Need some paint advice for the aluminum bracket. Several coats of self etching primer first but what should I use after? I'd like it white and maybe a few coats of clear coat on top but not sure what to use in between. Top side paint?

thanks gents!


----------



## Boat-Dude (Sep 24, 2011)

Line-X?


----------



## Xpac (Jun 22, 2011)

that's an option. thanks


----------



## kanaka (Oct 3, 2007)

Was gonna say 2 part epoxy paint but I can't find the pint kits anywhere. 

Pretty sure you don't want to deal with a quart+ of paint.

ETA Maybe polyurethane? Roll it on vs spray but still have the isocyanates to deal with regardless.


----------



## bowdiddly (Jan 6, 2010)

Xpac said:


> Most of the electrical work is done. Did a test fit and it looks like this is the best spot without having to remove the anchor light and cleat. I’m thinking a piece of 1” starboard for a bracket to get a little better clearance. Any cons to having off center like this?
> 
> I can open the anchor and cooler doors in this location (slightly adjusted from the picture) but the puck will only have 2 bolts through the deck which means a need a bracket.


 No cons for the angled mount as the Rhodan will have to be calibrated to line up withe the keel anyway when you set it up for the first time. Mine is mounted just like that but on the port side of my 23 ProLine. Been running it 2 yrs.


----------



## Xpac (Jun 22, 2011)

Built a mockup, used a big C-clamp to hold it in place and mounted the motor on it with about 2" clearance of the shaft. The cardboard represents my 8x12 1/4" backing plate. The other 2 fasteners will have the washer only. Hopefully it works.


----------



## JoeyWelch (Sep 25, 2009)

Good to see ya today Paco. Holler sometime.


----------



## Xpac (Jun 22, 2011)

Good to see you too. Let’s kill some crappie sometime!


----------



## photofishin (Jun 26, 2009)

■ **WRITTEN INSTRUCTION 1**: Which usernames appear as post headers in the forum thread? List each one once.
■ **WRITTEN INSTRUCTION 2**: In the forum thread, how much shaft clearance did Xpac get when mounting the motor on the mockup?
■ **WRITTEN INSTRUCTION 3**: Duplicate everything in the forum thread from "## JoeyWelch (Sep" down to "some crappie sometime!".

■ **INFORMATION SHOWN**:

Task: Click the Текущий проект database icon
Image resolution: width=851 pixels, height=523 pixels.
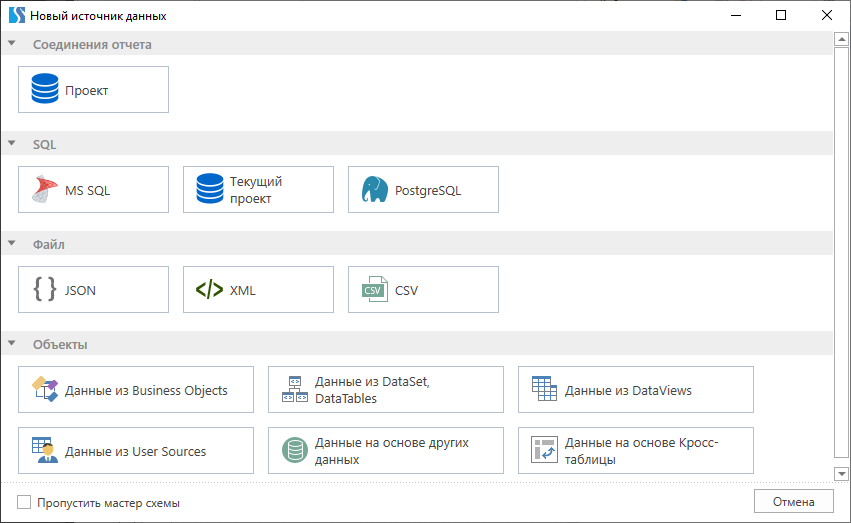Action: click(210, 190)
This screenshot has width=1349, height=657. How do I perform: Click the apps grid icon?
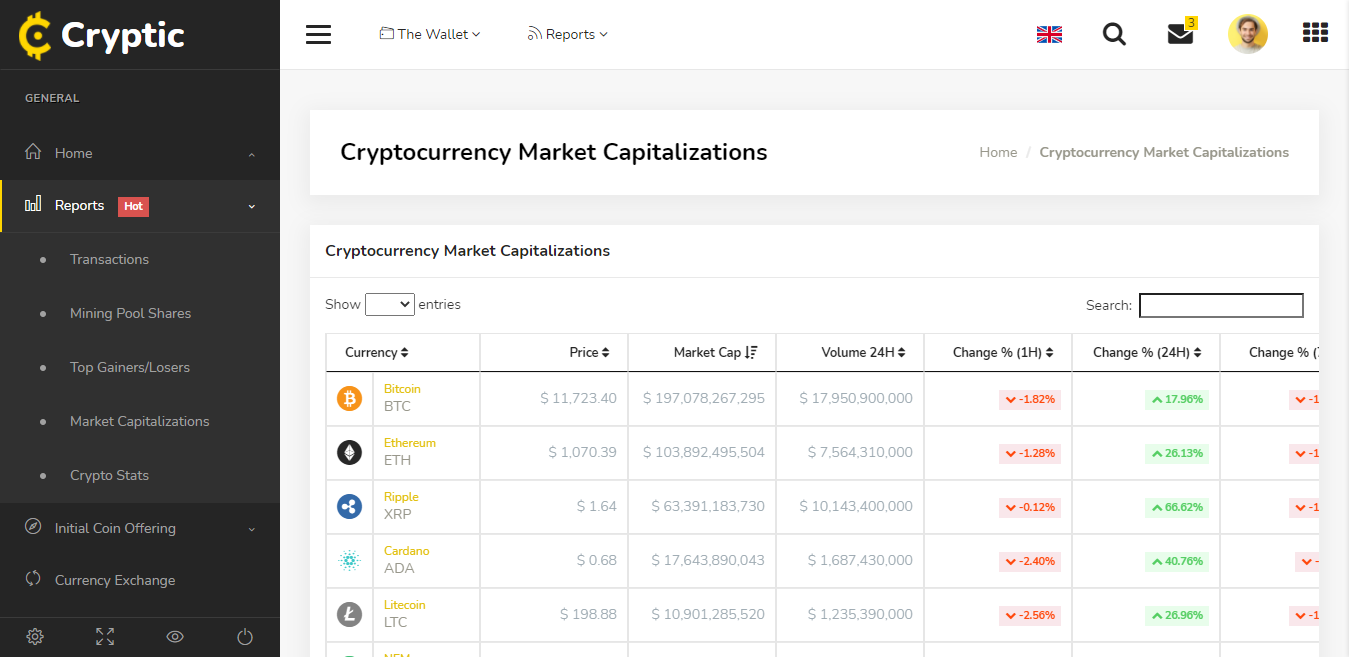pyautogui.click(x=1315, y=33)
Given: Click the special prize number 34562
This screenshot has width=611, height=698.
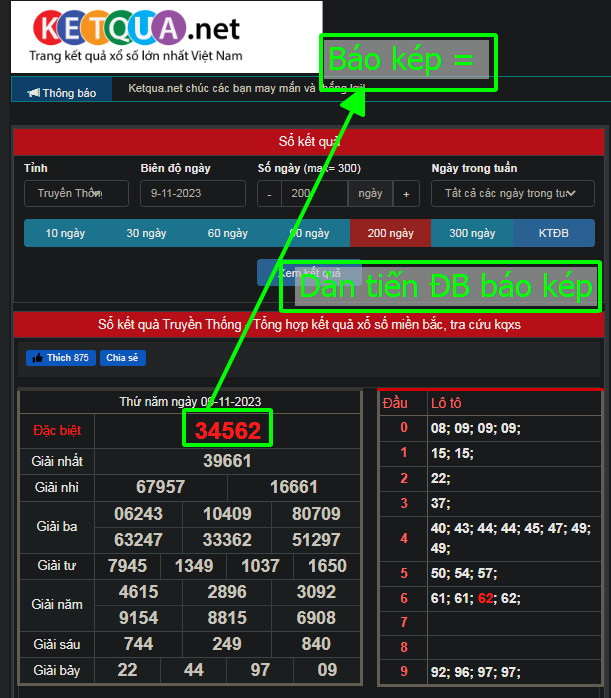Looking at the screenshot, I should 227,430.
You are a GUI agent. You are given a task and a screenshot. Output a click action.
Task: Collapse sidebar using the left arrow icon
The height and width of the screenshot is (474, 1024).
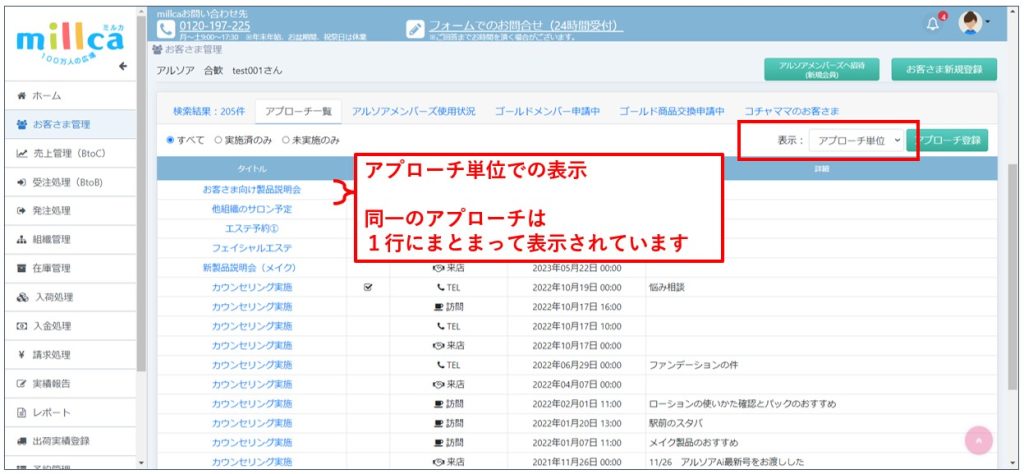pos(123,66)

■ **FULL SOLUTION 1**: Boat-Dude, Xpac, kanaka, bowdiddly, JoeyWelch, photofishin

■ **FULL SOLUTION 2**: About 2" of clearance.

■ **FULL SOLUTION 3**:
## JoeyWelch (Sep 25, 2009)

Good to see ya today Paco. Holler sometime.


----------



## Xpac (Jun 22, 2011)

Good to see you too. Let’s kill some crappie sometime!